Trecho do texto:
-=-=-=-=-

Nós, mortais, frequentemente, deitamos a cabeça no travesseiro e mil fantasmas nos assombram. As horas do nosso dia passam na frente dos nossos olhos de trás para frente, encontramos dezenas, centenas de erros. Nos constrangemos por cada um deles e prometemos que no dia seguinte será diferente, embora saibamos que não será. Diga-nos, Presidente, qual é a sensação de deitar uma cabeça leve e serena no travesseiro?

Nós, mortais, cometemos erros graves. Tomamos cerveja durante a semana, no almoço. Esquecemos de nos certificar se nossas crianças escovaram bem os dentes antes de ir para a escola. Atrasamos o pagamento de boletos. Adiamos nossas idas às consultas médicas. Acho que o senhor também sabe como é a sensação de cometer alguns deslizes. Bobagens como receber malas de dinheiros de empresas privadas. Protagonizar esquemas de corrupção. Comprar votos de parlamentares para esquivar-se de investigações criminais, oferecendo em troca, cargos públicos e cotas de desmatamento na Amazônia. Acontece, não é mesmo?

Mas percebemos que o senhor lida com isso muito melhor do que todos nós. Chega a ser uma verdadeira inspiração de serenidade, de semblante tranquilo e de paz de espírito. Então diga-nos, Presidente, por favor. Dê-nos este pequeno conselho, conte-nos como se faz.

-=-=-=-=-

Dados registrados:
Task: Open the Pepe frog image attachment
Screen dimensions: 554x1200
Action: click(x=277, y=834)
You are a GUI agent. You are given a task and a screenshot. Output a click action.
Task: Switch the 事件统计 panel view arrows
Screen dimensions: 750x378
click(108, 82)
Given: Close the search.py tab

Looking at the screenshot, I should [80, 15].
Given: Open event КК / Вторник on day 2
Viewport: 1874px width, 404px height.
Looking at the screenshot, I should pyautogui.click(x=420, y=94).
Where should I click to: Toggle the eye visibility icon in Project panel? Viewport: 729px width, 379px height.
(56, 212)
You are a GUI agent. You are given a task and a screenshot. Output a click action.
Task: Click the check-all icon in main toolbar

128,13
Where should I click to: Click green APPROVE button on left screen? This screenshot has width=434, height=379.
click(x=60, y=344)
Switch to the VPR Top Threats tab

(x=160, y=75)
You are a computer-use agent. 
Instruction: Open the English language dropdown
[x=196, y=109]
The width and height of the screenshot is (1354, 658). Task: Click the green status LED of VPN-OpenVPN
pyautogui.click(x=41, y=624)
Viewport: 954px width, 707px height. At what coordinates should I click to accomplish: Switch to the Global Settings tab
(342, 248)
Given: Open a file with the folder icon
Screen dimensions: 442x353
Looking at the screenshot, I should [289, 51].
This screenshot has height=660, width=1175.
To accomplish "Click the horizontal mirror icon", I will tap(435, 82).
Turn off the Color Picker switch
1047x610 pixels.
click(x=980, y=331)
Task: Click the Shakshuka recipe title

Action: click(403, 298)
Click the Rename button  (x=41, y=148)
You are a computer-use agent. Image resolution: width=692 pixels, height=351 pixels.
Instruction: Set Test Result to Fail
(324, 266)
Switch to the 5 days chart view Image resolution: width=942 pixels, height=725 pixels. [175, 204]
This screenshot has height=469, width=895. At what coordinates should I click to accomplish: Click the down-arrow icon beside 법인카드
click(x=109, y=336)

-=-=-=-=-

Conjunto de tarefas:
a. Liste os erros que o texto dirigido ao Presidente atribui a "nós, mortais" no parágrafo iniciado por "Nós, mortais, cometemos erros graves", antes da frase "Acho que o senhor também sabe".
b. Prossiga o texto dirigido ao Presidente a partir de sua última frase.
Nenhuma das tarefas depende dos registros.

Respostas por tarefa:
a.
- Tomamos cerveja durante a semana, no almoço.
- Esquecemos de nos certificar se nossas crianças escovaram bem os dentes antes de ir para a escola.
- Atrasamos o pagamento de boletos.
- Adiamos nossas idas às consultas médicas.

b.
Como se faz para não sentir culpa todo santo dia? Como se faz para olhar de frente para aqueles que conhecem a nossa podridão sem nenhum tipo de constrangimento? Como se faz para olhar nos olhos dos nossos filhos sem nos que haja doses de vergonha em nossos olhos cheios de erros? Como se faz para deitar uma cabeça tranquila, embora asquerosa, no travesseiro? Como se faz para acreditar que nossos pais sentem orgulho de nós, onde quer que estejam, ao invés de sentir repúdio? Ou ainda, como se faz para simplesmente não se importar com nada, nem com a avaliação ninguém, e simplesmente seguir em frente, carregando apenas nossos objetivos e nossos vermes?

Conte-nos, Presidente, conte-nos por favor como é que o senhor consegue. O povo está precisando da sua sabedoria neste momento delicado.